More than two decades and thousands of miles later, I can state with absolute certainty that I have committed every conceivable training faux pas.
After beginning to run in 1998, I competed in cross country and track throughout high school, college, and beyond. I was unable to train and compete as regularly as I would have wanted due to a slew of running ailments I sustained along the road. I did it the hard way, by making far too many silly mistakes while training; nevertheless, with the benefit of hindsight, I was able to improve.
This week on the episode, I look back on my years as a runner and discuss the lessons I’ve learned and the ways in which I’ve improved.

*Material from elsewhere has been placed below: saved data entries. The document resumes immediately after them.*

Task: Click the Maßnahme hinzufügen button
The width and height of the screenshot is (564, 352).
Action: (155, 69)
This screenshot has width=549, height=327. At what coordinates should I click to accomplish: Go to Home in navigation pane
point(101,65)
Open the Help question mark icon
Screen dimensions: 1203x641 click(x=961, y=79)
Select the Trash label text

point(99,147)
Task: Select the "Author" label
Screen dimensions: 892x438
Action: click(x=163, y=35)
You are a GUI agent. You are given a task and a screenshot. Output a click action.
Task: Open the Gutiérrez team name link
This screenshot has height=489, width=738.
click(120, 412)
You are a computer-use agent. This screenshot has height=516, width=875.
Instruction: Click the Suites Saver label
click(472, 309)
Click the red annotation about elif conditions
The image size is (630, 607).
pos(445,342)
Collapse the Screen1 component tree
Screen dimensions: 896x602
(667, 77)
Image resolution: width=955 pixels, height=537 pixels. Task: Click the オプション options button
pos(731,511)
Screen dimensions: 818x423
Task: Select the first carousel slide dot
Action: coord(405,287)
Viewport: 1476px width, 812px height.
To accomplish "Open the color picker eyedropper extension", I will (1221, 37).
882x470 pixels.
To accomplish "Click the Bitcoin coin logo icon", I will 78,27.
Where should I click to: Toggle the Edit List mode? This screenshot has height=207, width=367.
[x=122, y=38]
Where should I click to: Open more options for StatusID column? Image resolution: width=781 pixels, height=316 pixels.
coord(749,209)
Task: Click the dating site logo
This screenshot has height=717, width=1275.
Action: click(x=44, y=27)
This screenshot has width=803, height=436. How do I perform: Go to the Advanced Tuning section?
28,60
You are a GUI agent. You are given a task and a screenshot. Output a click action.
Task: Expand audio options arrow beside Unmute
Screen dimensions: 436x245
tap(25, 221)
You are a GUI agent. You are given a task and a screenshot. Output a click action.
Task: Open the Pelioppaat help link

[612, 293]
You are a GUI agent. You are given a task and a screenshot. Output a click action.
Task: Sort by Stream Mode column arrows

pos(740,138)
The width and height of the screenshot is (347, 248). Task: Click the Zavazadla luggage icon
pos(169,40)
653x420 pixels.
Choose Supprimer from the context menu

My goal as your coach is to help you stay fit and competitive for as long as feasible.
Don’t Make These Mistakes in Training
There are many complex training methods and overhyped speed hacks in running, but without a solid foundation, you won’t go far. Mistakes during training may not seem catastrophic at first, but they may build up quickly.
If you repeatedly train in a way that puts you at risk for injury, you will sustain an injury eventually.
The basics of sound instruction aren’t flashy, but they do the job. Sad to say, there are no short cuts; whether you run 20 or 100 kilometers per week, doing it successfully boils down to making time for it.
Injuries can happen to people of various abilities, but the basics of injury prevention are the same.
In the podcast, I go into further detail about each of the common blunders that runners make and how to fix them.
- First blunder: fluctuating in mileage too much before a high-volume race. You’re more likely to be hurt in the lead-up to the race than during the race itself.
- Second blunder: skipping out on quicker running over extended periods of time. This type of fitness takes the longest to regain after being neglected.
- Mistake No. 3: You aren’t taking it easy enough on your “easy” days. That’s why you need the three “Cs” (and not your GPS) to get around.
- 4th Error: Continuing to run despite extreme discomfort that forces you to modify your form. Don’t ignore your body’s signals; stop running if you’re in increasing discomfort.
- Number five on the list of common mistakes is, you guessed it, not doing enough strength training. If you want to run in good health, you need to lay a solid groundwork first.